A very underrated part of this quarterback competition could be how Milton and McCaffrey use their legs. This could be what won Joe Milton the job, especially with his abilities a sa runner near the goal-line.
Both of his rushing touchdowns in Ann Arbor came on goal-line plays. Look as he gets a naked bootleg left call and goes untouched into the endzone in the blowout win over Rutgers:
It may be the easiest house call of his career at Michigan. Both defenders on the edge bite on the fake and Milton waltzes in for an easy score.
Even when it’s not so easy, Milton adds an extra dimension with his legs in the redzone. This one coming against Ohio State on a read-option run on the goal line in 2018:
Neither Shea Patterson nor Dylan McCaffrey is getting to that edge. But Joe Milton has the speed and the athleticism to get by both and finish the drive with a score.
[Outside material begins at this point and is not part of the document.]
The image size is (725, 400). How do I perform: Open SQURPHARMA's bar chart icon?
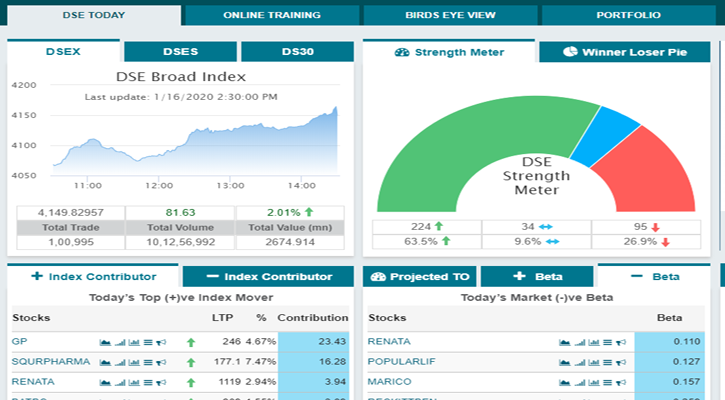[134, 362]
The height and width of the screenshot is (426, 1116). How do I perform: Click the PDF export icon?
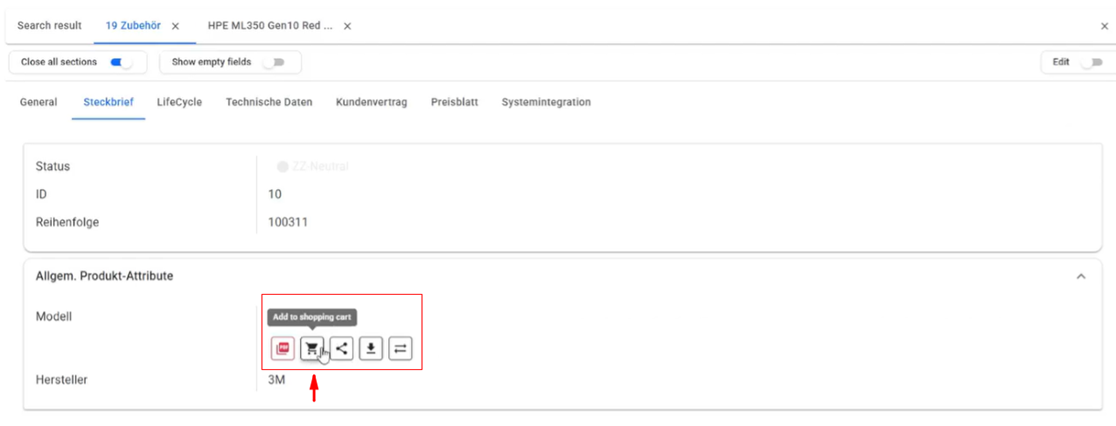point(283,349)
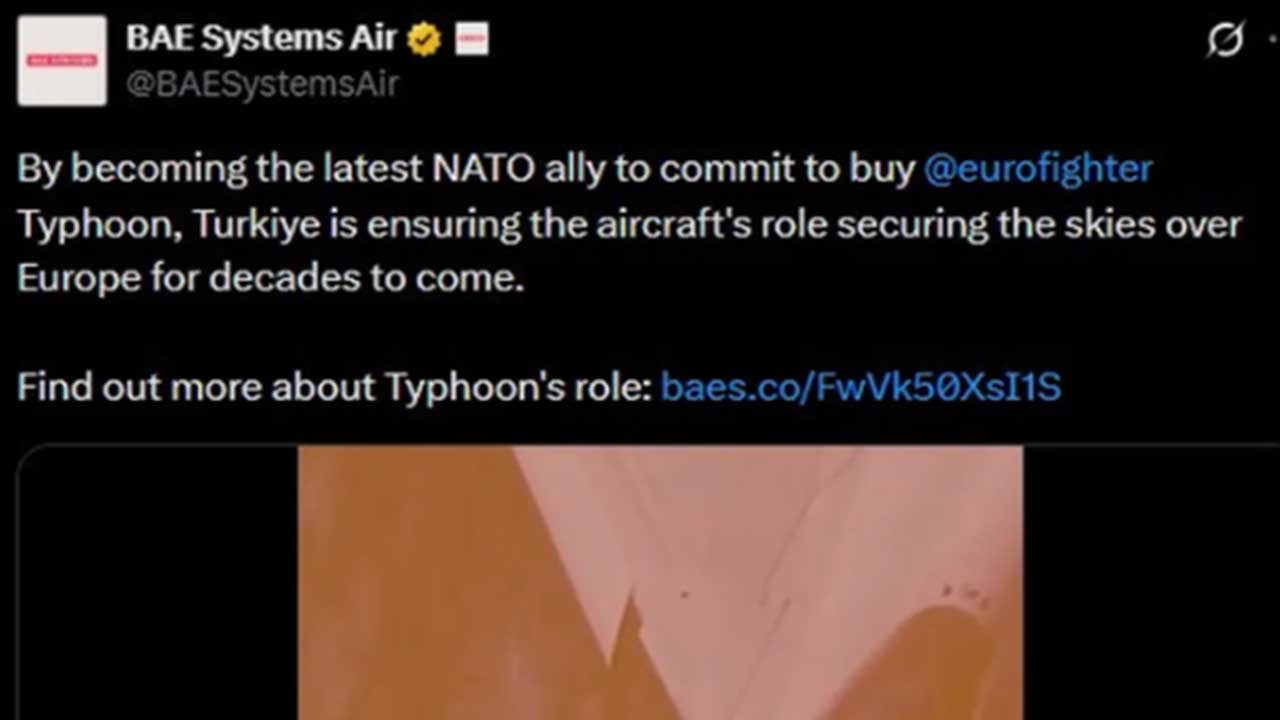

Everyone wants to talk about his arm strength and the potential that it shows, but I am more excited to add another element to this offense. We saw the impromptu play he made with his arm on that touchdown pass to Jackson above, but he can do it with his legs too. Watch as he flips the field on a designed run left and picks up the first on the right sideline:
After watching somewhat-dull quarterback play for the last couple of seasons, Milton will certainly provide that electricity that everyone is looking for and has legitimate star potential. He has so much God-given ability on the football field and makes some impressive and instinctual plays. It might wind up in some more frenetic quarterback play on both ends of the good and bad spectrum, but he’s going to be a heck of a lot of fun to watch in this offense.
The last time Milton was a starter he completed just 47.4-percent of his passes in his senior year of high school and threw 19 interceptions. But, he also racked up almost 4,000 passing yards and 35 touchdowns in the process. He can be one of the best quarterbacks in the country if he can overcome some questionable decision-making and accuracy issues. Which all come with time at the collegiate level.
As former Michigan quarterback Devin Gardner put it while he worked out with Milton over the pandemic, “When a guy has superior arm talent, it’s hard for coaches to coach you sometimes. Like Brett Farve … why does Farve have the most interceptions in the history of the NFL, as talented as he is? Because you get arrogant with your arm strength, you get arrogant with your arm talent, and your mechanics waiver because you get comfortable, as things just come so easy for you.”
It’s all about game reps for Milton at this point as he will continue to learn what he can/can’t do with real mistakes that alter games. Hopefully things really do come easy for the redshirt sophomore quarterback as he will lead the Wolverines in year two for Josh Gattis’ offense.